►

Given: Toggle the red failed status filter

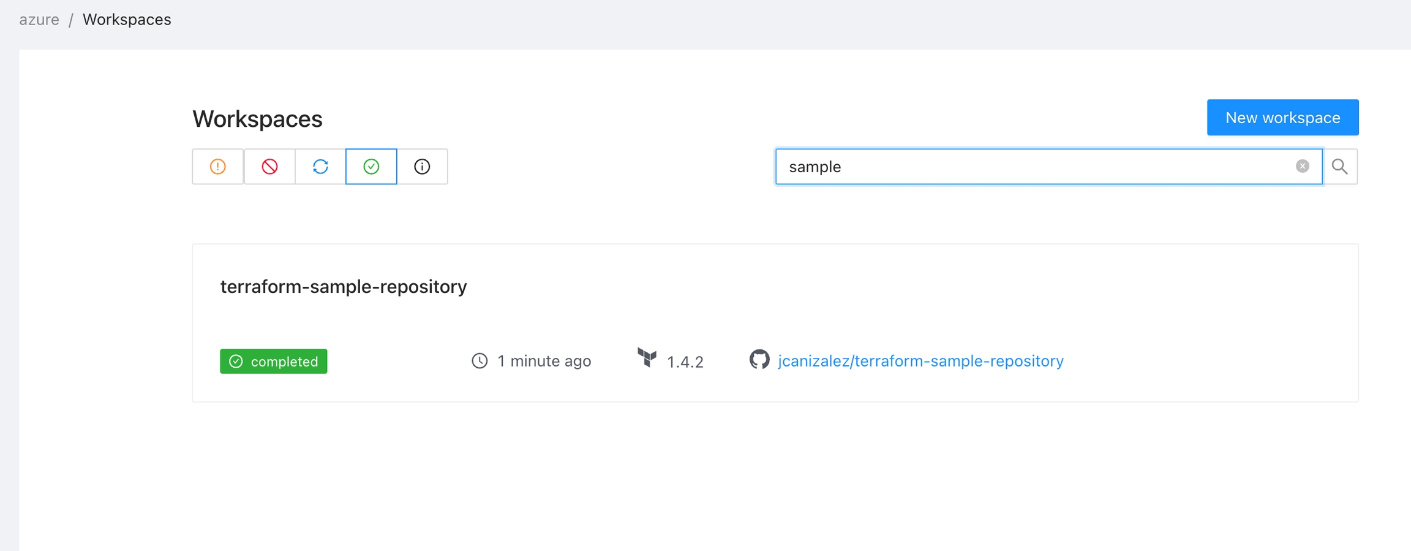Looking at the screenshot, I should (x=269, y=167).
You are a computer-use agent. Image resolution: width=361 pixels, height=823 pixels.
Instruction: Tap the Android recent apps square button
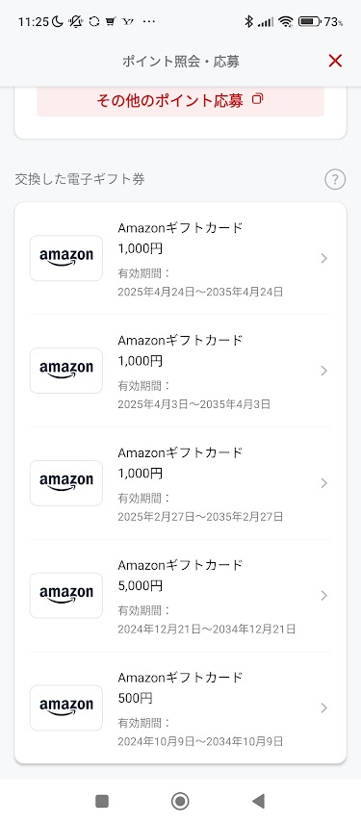[x=102, y=801]
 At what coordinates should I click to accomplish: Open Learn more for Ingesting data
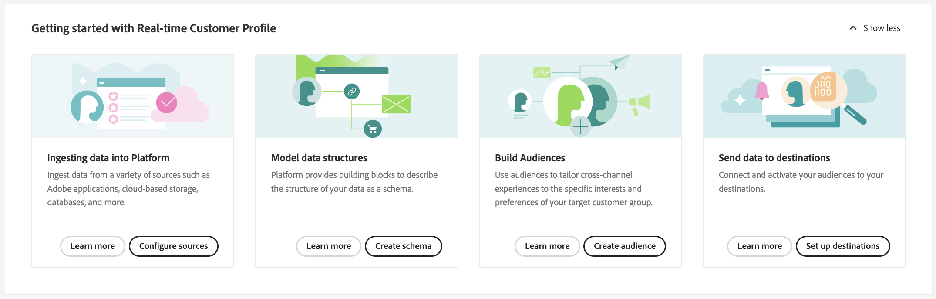[x=93, y=246]
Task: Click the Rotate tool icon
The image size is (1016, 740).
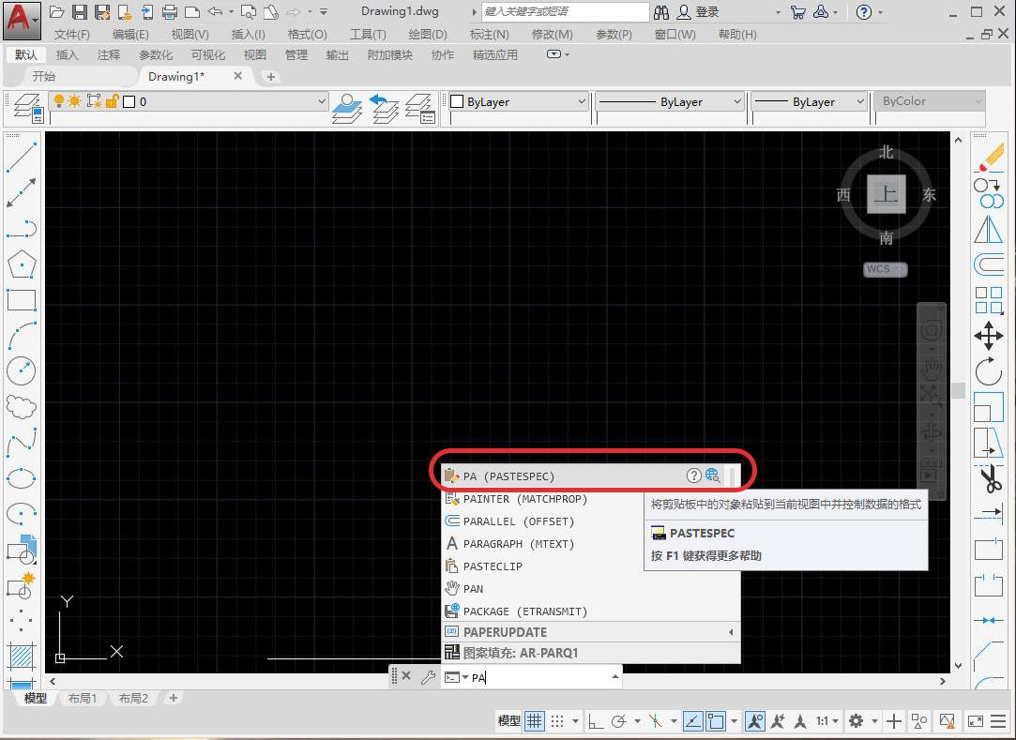Action: [x=989, y=371]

◄

Each record above must be returned exactly as written, with its pictures omitted.

◆ Output for this task ◆
Given: Toggle the red failed status filter

Looking at the screenshot, I should (x=269, y=167).
You are a computer-use agent. Image resolution: width=361 pixels, height=823 pixels.
Instruction: Tap the Android recent apps square button
[x=102, y=801]
 At what coordinates should I click to accomplish: Open Learn more for Ingesting data
[x=93, y=246]
Task: Click the Rotate tool icon
The image size is (1016, 740).
Action: [x=989, y=371]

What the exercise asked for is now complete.